New underwater robotics lab established

With the snip of a underwater robot claw, Norway’s Minister of Trade and Industry cut the ribbon for a new underwater robotics laboratory at the Norwegian University of Science and Technology (NTNU).

Environmental monitoring of the ocean, marine research and the offshore oil and gas industry all demand strong technical expertise and advanced engineering solutions. In response to this demand, NTNU has newly established the Applied Underwater Robotics Laboratory (AUR Lab).

The lab brings together experts from cybernetics, control engineering, marine biology, marine archaeology, electrical engineering and telecommunications, and underwater technology to produce new scientific results that would otherwise be difficult to achieve.

“NTNU would like to consolidate its position as a leading university where links between science and technology strengthen our ability to conduct cutting edge research and develop new innovative approaches. Building on these connections puts NTNU in a unique position to explore the ocean,” said Kari Melby, Pro-Rector for Research at NTNU during the opening ceremony for the laboratory on 23 August.An underwater snip

Trond Giske, Norway’s Minister of Trade and Industry, formally opened the laboratory by cutting an underwater ribbon using Minerva, one of the university’s remote underwater minisubs.

“The AUR Lab will strengthen NTNU’s position as a world-leading centre of expertise in subsea technology. Top-quality research and education in this field will be decisive in the ability of several of Norway’s most important industries to create jobs and add value to the country’s economy in the future,” said Giske as he remotely cut the underwater ribbon.
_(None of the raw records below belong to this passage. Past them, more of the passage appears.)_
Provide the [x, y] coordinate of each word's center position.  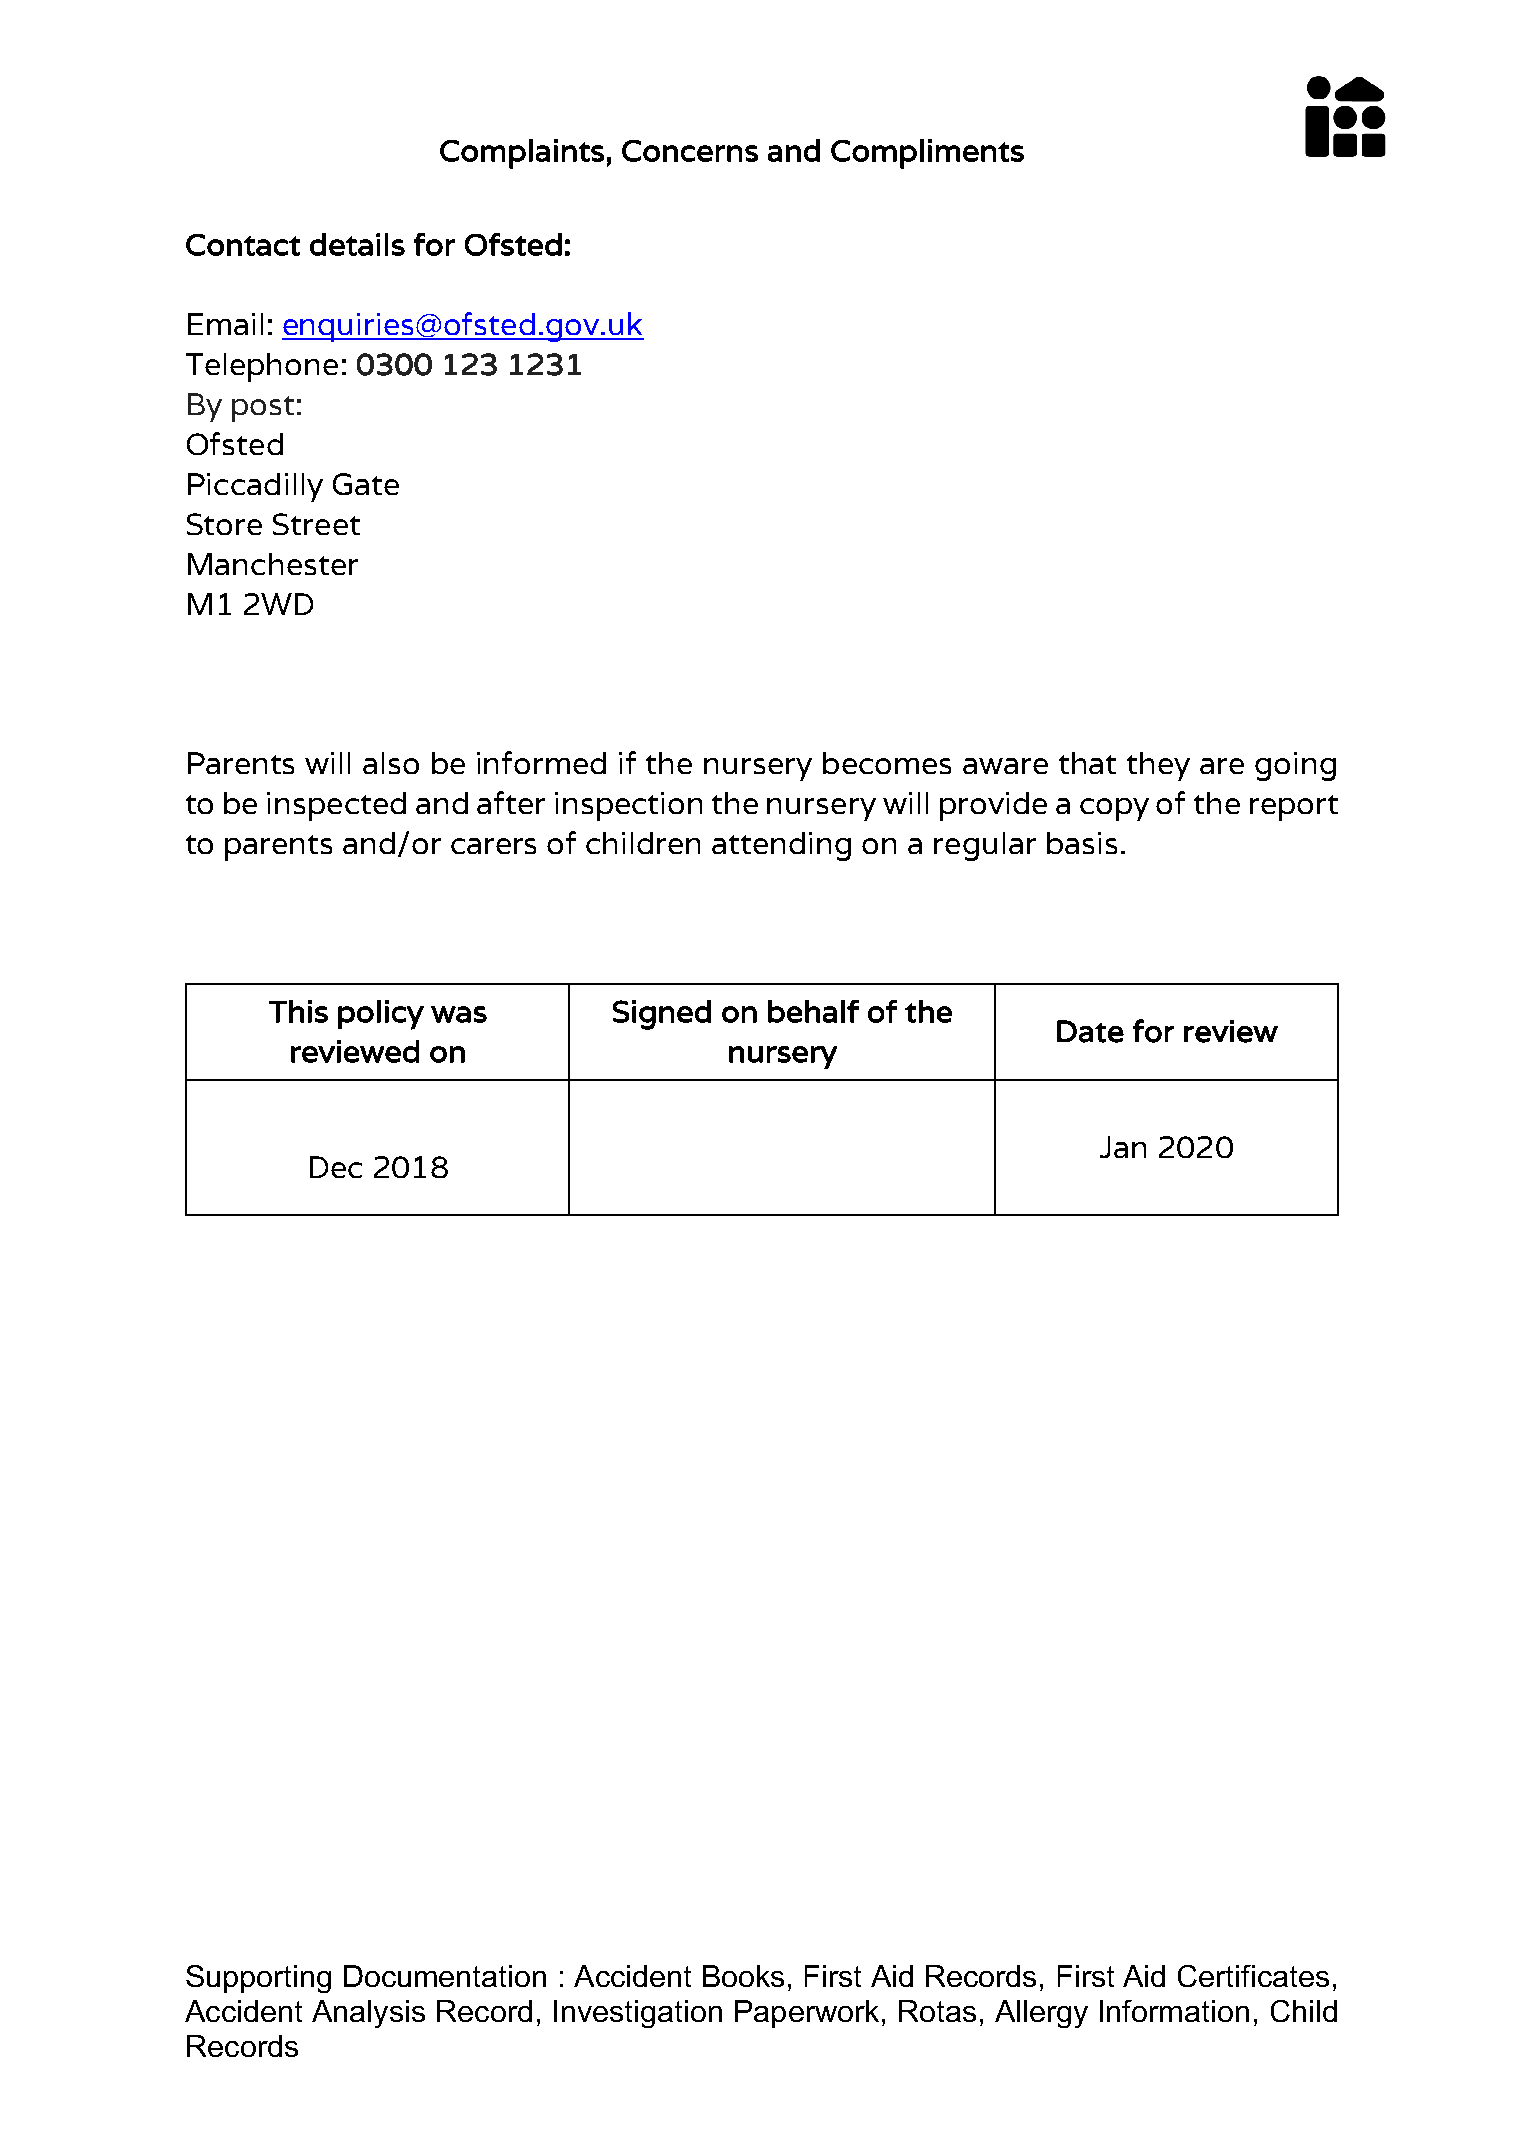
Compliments [927, 154]
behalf [813, 1011]
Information [1174, 2011]
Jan [1123, 1147]
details [357, 244]
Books [743, 1976]
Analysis [368, 2014]
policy [381, 1015]
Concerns [690, 151]
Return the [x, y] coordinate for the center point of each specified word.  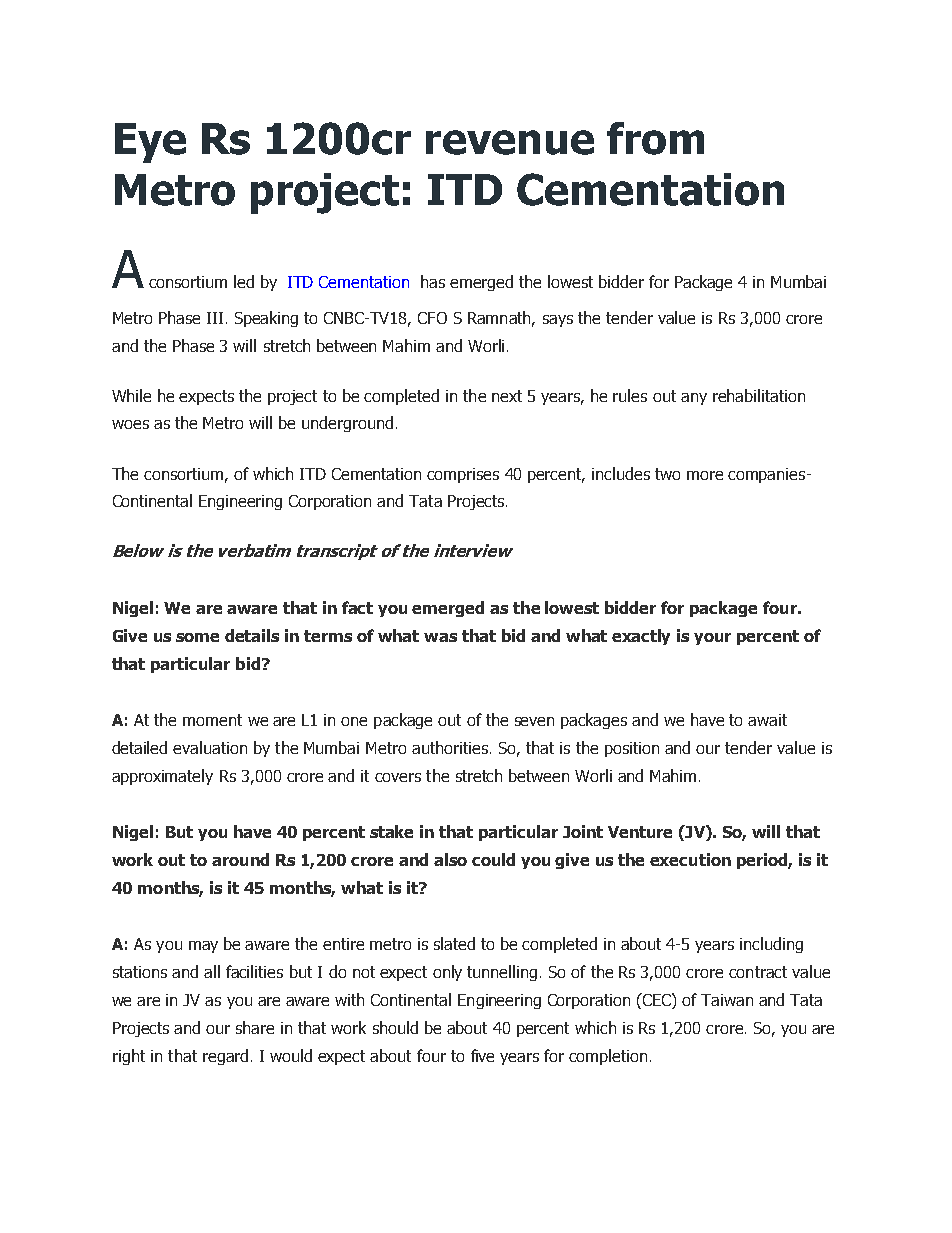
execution [690, 859]
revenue [510, 142]
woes [130, 424]
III [215, 318]
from [655, 138]
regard [225, 1057]
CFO [432, 318]
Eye [150, 143]
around [240, 859]
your [712, 639]
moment [212, 720]
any [694, 399]
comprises [463, 475]
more [705, 475]
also [450, 859]
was [440, 637]
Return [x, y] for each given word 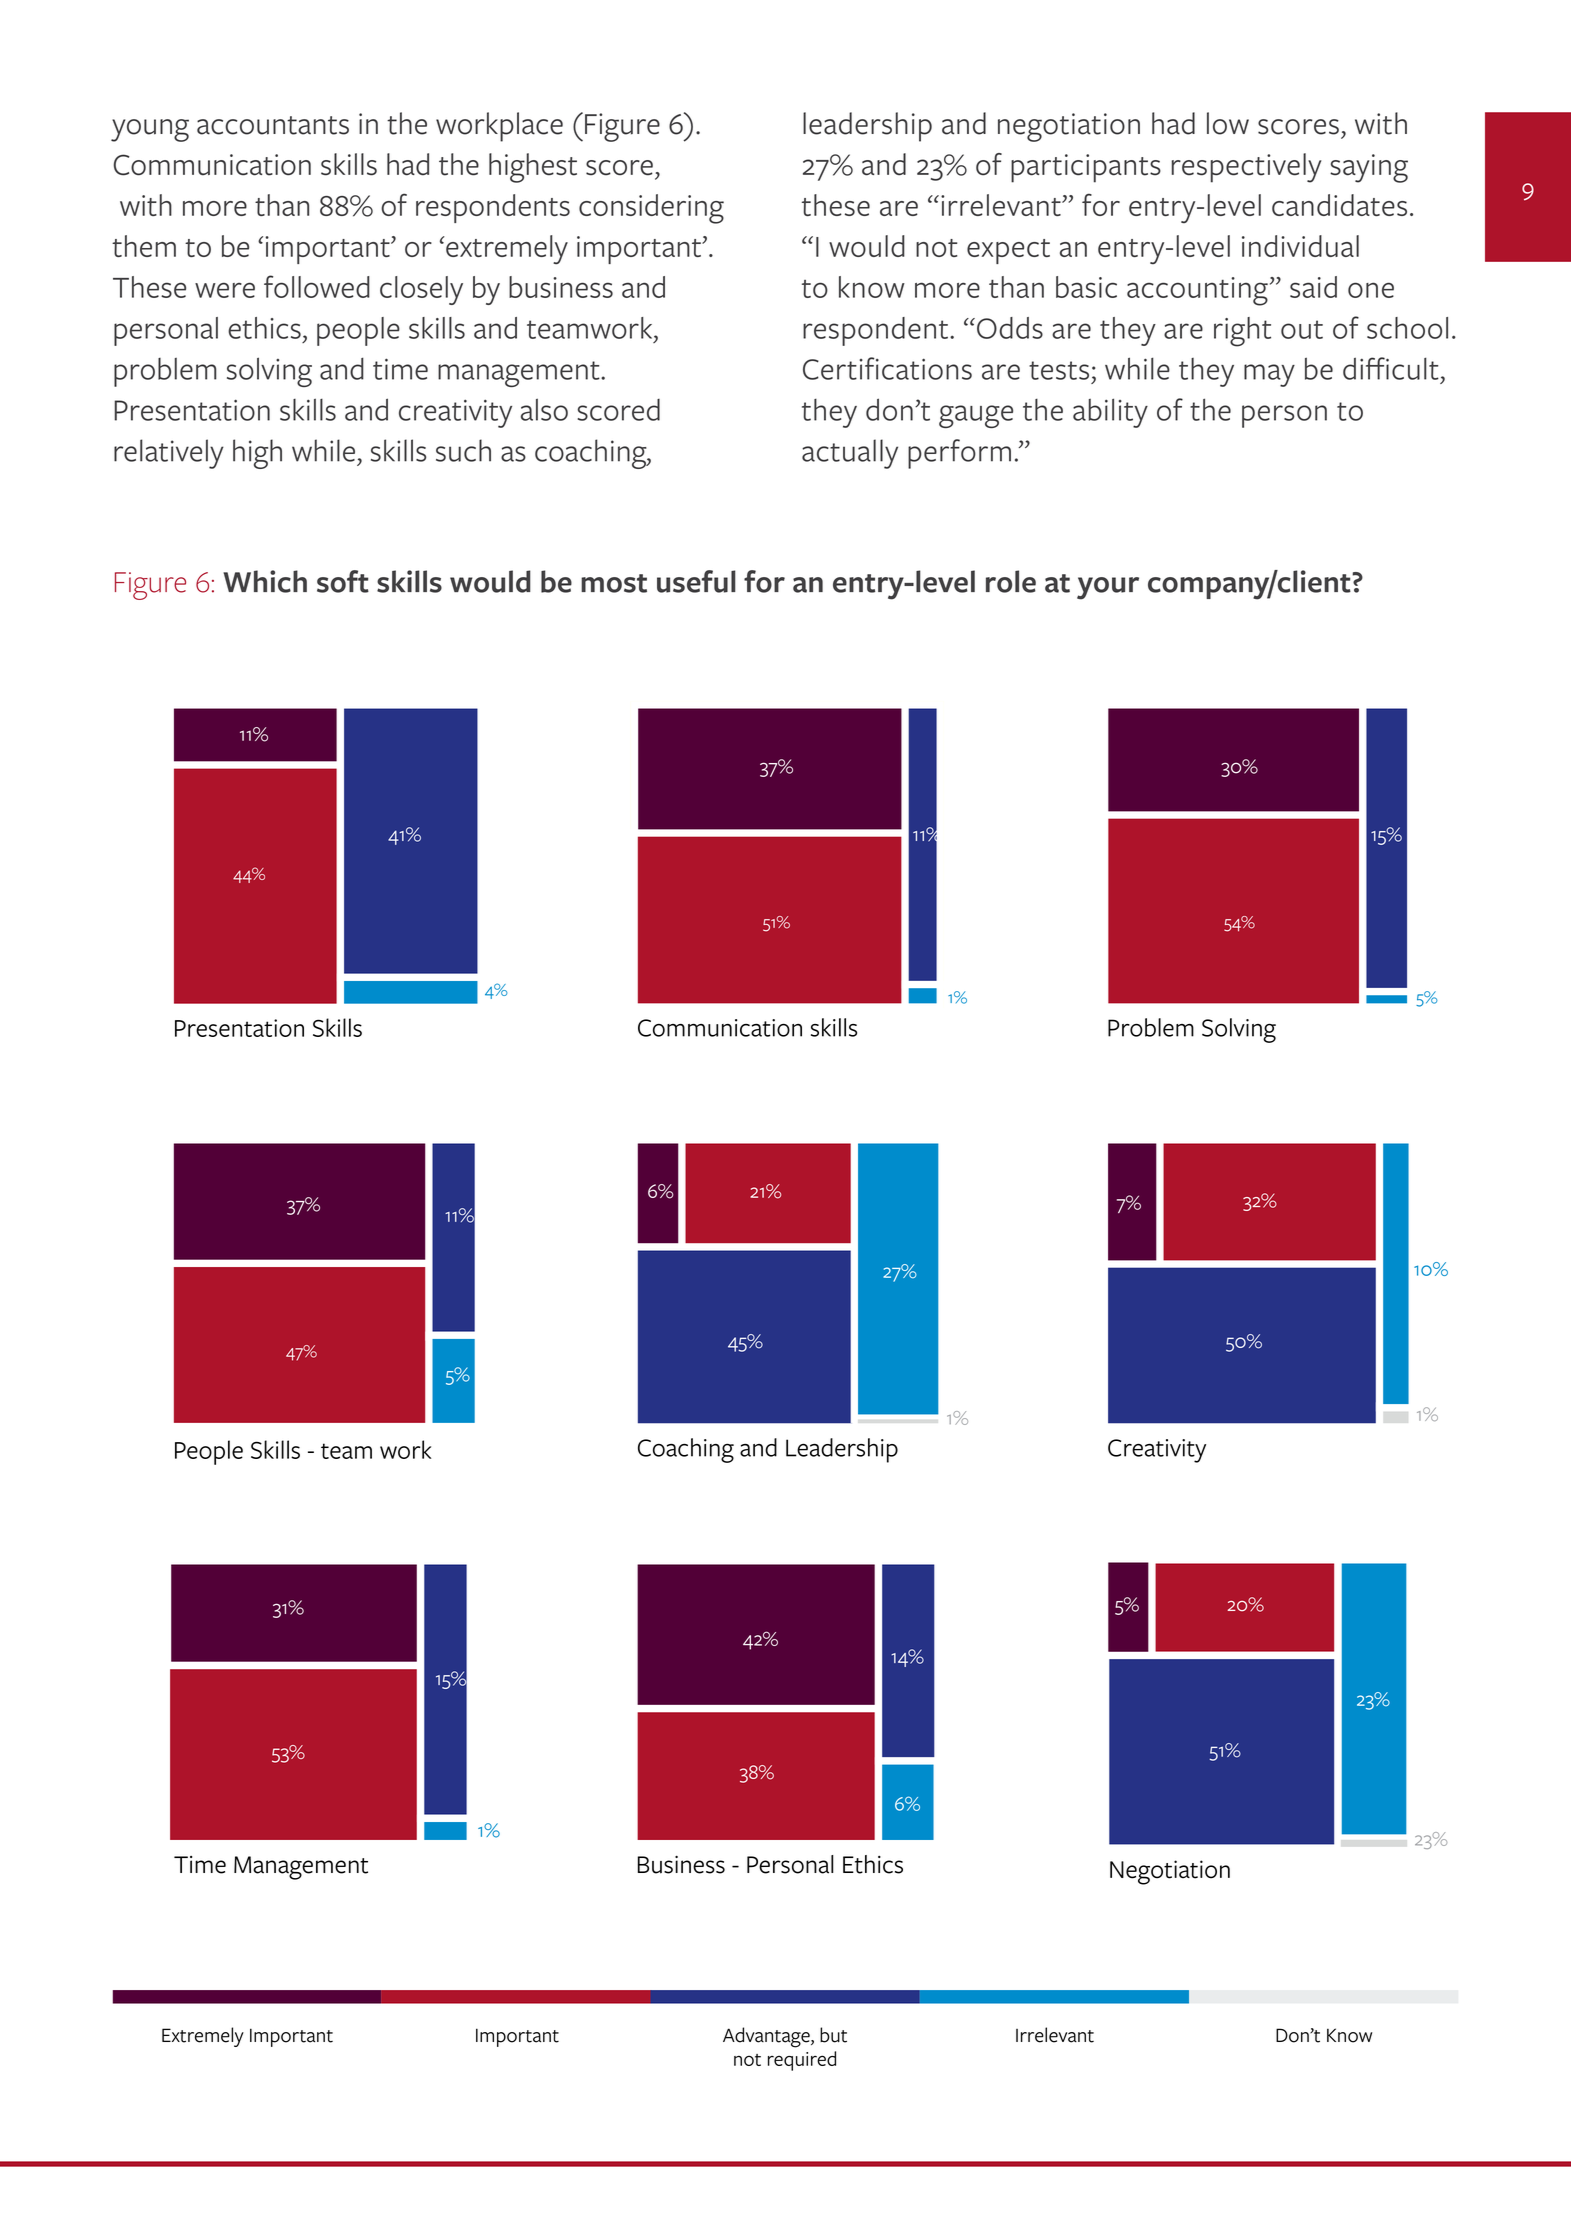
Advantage [767, 2037]
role [1011, 581]
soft [343, 581]
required [802, 2061]
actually [850, 454]
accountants [273, 125]
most [614, 583]
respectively [1247, 168]
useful [696, 581]
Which [265, 581]
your [1108, 588]
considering [651, 209]
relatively [169, 454]
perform [959, 454]
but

Also in attendance were Pro-Rector Melby and Ivar O. Grytdal, who is director of Statoil’s Subsea North division, which will also be an important player in the new laboratory.

“By bringing together research groups in areas such as marine biology, underwater technology and marine archaeology, all of which are areas where NTNU has a very high level of expertise, we will produce scientific results that were previously unattainable,” Melby said. “We will tackle the challenges posed by the ocean – whether in environmental monitoring, marine research or the offshore oil and gas industry — to contribute to sustainable and environmentally robust solutions.”

Important in the High Arctic

Melby noted that research at the laboratory will also play a role in Norway’s and management efforts in the High North and the Arctic, and will have major societal implications, particularly related to the oil and gas industry.

The laboratory is also a step forward in the university’s overall strategy to strengthen its ocean research programme and is part of a larger commitment to build an “Ocean Space Centre“, planned as an integrative, comprehensive research centre on the Trondheim waterfront that would provide researchers the facilities needed to study an array of marine and maritime topics, from ship design to renewable energy production to fish farming of the future.  The University has already allocated 4.5 million to the centre, which will go to new infrastructure and the funding of several research positions and an operating engineer.